(Stored records)
_ _ _ _

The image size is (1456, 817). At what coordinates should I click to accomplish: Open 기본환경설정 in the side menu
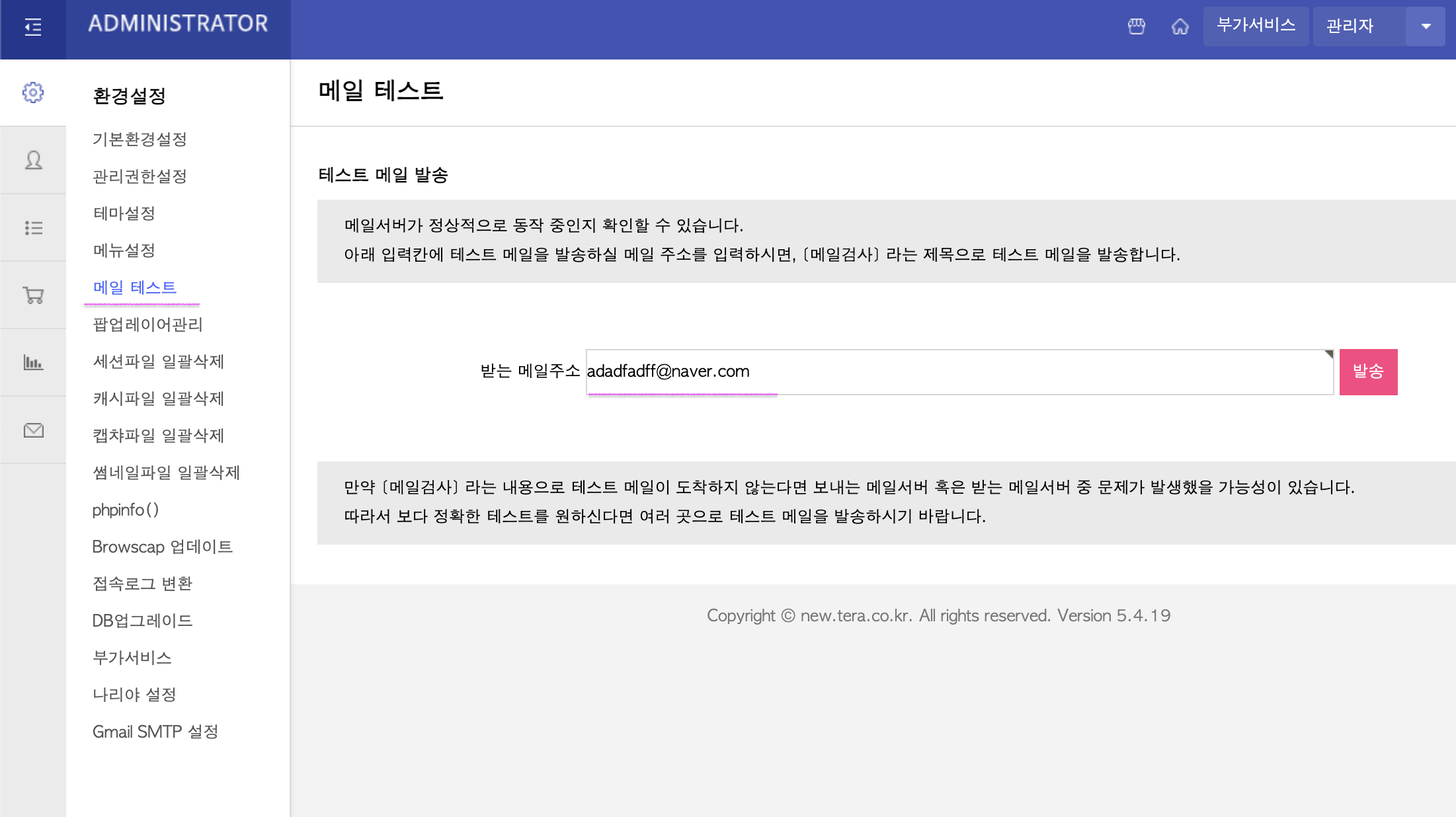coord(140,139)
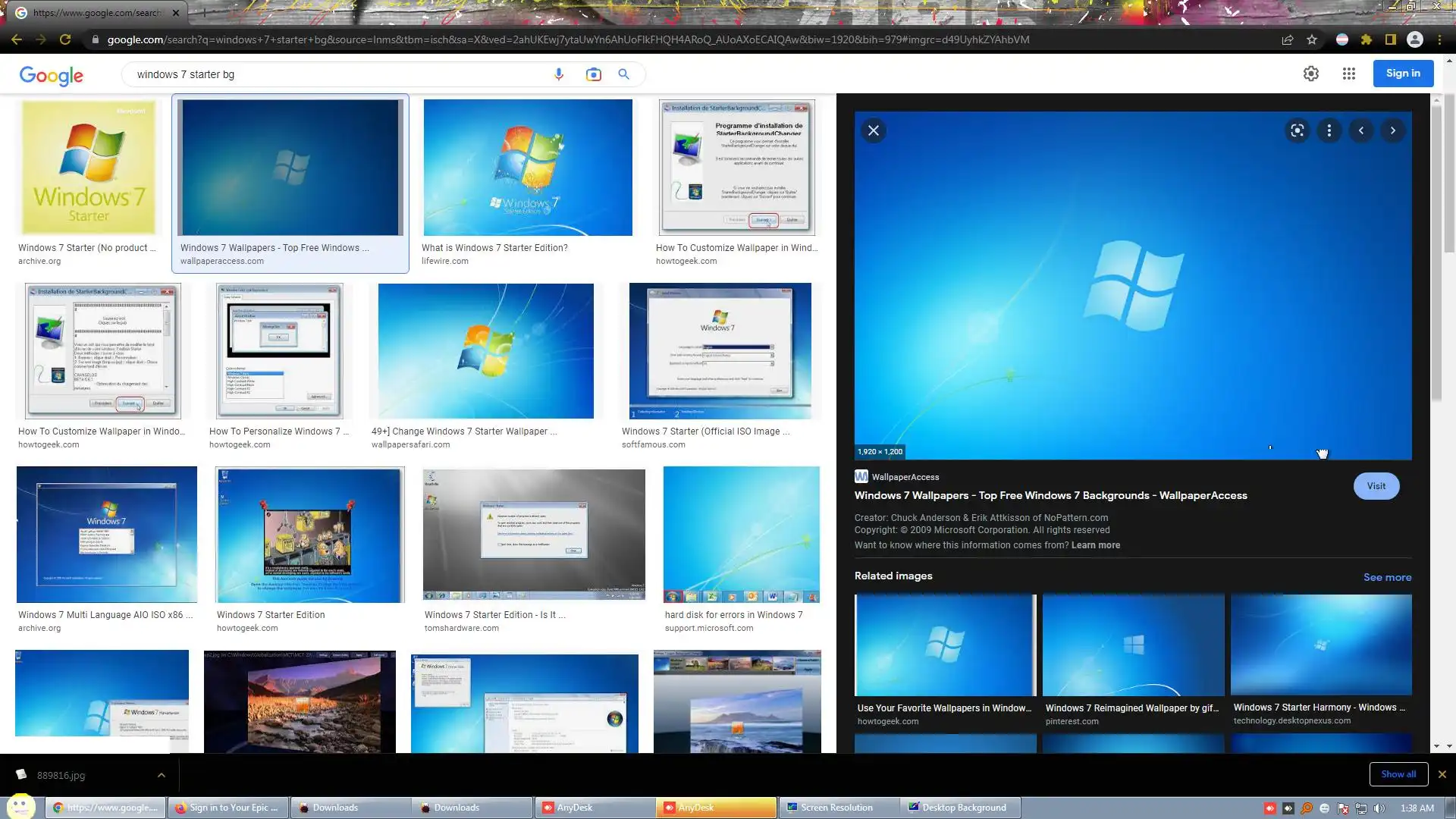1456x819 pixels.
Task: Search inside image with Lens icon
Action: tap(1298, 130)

_ _ _ _

**WHAT THE EXERCISE ASKS**
An exact copy of all the data above is required; omit any pictures.

**SOLUTION TO THIS EXERCISE**
The image size is (1456, 817). At what coordinates should I click to accomplish: Open 기본환경설정 in the side menu
coord(140,139)
1456x819 pixels.
Task: Search inside image with Lens icon
Action: tap(1298, 130)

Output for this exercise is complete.